A educadora também destacou que as habilidades esperadas para essa etapa são similares às propostas para os alunos ao fim do 8.º e do 9.º anos do ensino fundamental. "O que temos agora é quase uma redundância. Esse vai ser um desafio para as redes, porque esse documento não ajuda a estabelecer o que deve ser ensinado no médio."
Já para a consultora em educação Ilona Becskeházy, a intenção do documento é de que as habilidades esperadas em Linguagens apenas aprofundem o que o aluno aprendeu no ensino fundamental, seguindo o que prevê a reforma do ensino médio. "Se tivermos uma boa implementação nessa primeira etapa, o aluno vai chegar ao ensino médio para aprimorar e aprofundar os conhecimentos. Isso permite a flexibilização dessa etapa", explica.
O MEC afirmou que a ausência de divisão de conteúdos de acordo com as séries segue um modelo adotado em versão anterior da Base, formulada em 2016 no governo de Dilma Rousseff.
De acordo com a pasta, esse padrão foi mantido. A secretária executiva do ministério, Helena Guimarães de Castro, definiu a BNCC como uma "disrupção importante". "O atual modelo está aí há muito tempo e os resultados são tristes." Ela citou o fato de que de cada 100 estudantes que iniciam o ensino médio, apenas 50 o concluem. "Precisamos atrair os estudantes, despertar curiosidade. Ofertar uma escola que faça sentido."
A área de Matemática foi elogiada pelo diretor do Instituto de Matemática Pura e Aplicada (Impa), Marcelo Viana.
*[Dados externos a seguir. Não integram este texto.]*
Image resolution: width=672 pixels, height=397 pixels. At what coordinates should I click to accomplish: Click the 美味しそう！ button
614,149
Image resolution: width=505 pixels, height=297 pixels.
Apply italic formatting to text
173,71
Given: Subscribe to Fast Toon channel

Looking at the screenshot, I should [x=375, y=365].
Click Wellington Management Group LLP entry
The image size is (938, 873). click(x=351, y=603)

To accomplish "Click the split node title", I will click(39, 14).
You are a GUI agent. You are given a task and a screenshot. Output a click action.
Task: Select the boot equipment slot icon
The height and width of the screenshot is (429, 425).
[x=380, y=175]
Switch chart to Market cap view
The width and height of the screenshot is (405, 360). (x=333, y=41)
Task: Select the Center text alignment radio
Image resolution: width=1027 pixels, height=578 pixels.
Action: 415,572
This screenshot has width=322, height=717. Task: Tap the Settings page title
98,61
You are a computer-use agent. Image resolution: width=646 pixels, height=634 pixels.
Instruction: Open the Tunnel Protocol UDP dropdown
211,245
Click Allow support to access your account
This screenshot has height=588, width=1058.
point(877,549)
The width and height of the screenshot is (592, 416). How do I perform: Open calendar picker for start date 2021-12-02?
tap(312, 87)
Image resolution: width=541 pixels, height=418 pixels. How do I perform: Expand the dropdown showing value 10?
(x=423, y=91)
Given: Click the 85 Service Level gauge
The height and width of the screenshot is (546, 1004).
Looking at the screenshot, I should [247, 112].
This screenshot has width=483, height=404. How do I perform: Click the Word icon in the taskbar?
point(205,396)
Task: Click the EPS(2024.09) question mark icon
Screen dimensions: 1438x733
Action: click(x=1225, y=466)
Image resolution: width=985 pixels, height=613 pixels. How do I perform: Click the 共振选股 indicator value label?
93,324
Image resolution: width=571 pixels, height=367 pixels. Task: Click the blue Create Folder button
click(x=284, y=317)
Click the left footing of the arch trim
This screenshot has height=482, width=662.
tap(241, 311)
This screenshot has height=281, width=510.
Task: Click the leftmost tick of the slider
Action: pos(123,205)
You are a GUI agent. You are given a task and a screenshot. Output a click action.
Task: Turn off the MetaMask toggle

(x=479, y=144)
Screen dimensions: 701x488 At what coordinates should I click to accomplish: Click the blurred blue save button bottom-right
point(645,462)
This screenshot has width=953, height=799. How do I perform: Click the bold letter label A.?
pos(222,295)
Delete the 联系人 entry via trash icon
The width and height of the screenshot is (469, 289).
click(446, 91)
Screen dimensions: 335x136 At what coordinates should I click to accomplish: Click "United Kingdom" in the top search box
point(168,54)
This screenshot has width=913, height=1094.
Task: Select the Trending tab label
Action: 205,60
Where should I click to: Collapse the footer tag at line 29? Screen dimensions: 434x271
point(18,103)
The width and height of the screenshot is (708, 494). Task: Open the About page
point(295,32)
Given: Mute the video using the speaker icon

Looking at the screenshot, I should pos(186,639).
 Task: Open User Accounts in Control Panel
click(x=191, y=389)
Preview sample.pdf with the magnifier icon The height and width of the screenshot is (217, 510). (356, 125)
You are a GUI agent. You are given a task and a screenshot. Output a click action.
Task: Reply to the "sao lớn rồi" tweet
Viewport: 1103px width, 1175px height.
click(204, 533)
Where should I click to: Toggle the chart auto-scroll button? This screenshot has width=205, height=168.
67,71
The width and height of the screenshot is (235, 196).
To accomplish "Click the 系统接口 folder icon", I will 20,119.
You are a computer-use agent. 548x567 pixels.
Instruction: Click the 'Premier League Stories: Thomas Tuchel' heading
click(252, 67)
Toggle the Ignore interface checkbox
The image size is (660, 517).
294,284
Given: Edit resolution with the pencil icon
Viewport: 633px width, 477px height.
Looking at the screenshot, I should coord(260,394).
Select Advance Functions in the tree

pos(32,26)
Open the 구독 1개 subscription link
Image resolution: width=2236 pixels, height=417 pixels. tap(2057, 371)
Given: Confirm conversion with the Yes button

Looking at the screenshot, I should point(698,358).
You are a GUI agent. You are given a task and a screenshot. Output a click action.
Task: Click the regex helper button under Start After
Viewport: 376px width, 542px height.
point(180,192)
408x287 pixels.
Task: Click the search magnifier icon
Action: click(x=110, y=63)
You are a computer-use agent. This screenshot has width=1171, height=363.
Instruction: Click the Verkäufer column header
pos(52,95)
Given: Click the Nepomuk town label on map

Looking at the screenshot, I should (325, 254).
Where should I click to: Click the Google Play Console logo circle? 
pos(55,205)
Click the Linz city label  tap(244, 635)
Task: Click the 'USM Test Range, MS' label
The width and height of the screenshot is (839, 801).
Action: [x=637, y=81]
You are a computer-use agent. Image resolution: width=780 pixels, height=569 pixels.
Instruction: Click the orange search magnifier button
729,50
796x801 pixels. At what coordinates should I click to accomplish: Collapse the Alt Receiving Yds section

Ele diz que se trata de uma modernização do que é ensinado nas escolas brasileiras porque a base valoriza experiências e aplicações no cotidiano. "Vejo com bons olhos o fato de o documento não ser rígido e dar liberdade para que os sistemas e escolas se adaptem a realidade e necessidades dos alunos. É menos definitivo, mas propõe caminhos para o ensino da disciplina."
Depois da aprovação pelo CNE e homologação pelo MEC, os Estados e escolas devem ainda elaborar os currículos próprios seguindo a BNCC. Avaliações e materiais didáticos também terão de ser adaptados, de acordo com o documento.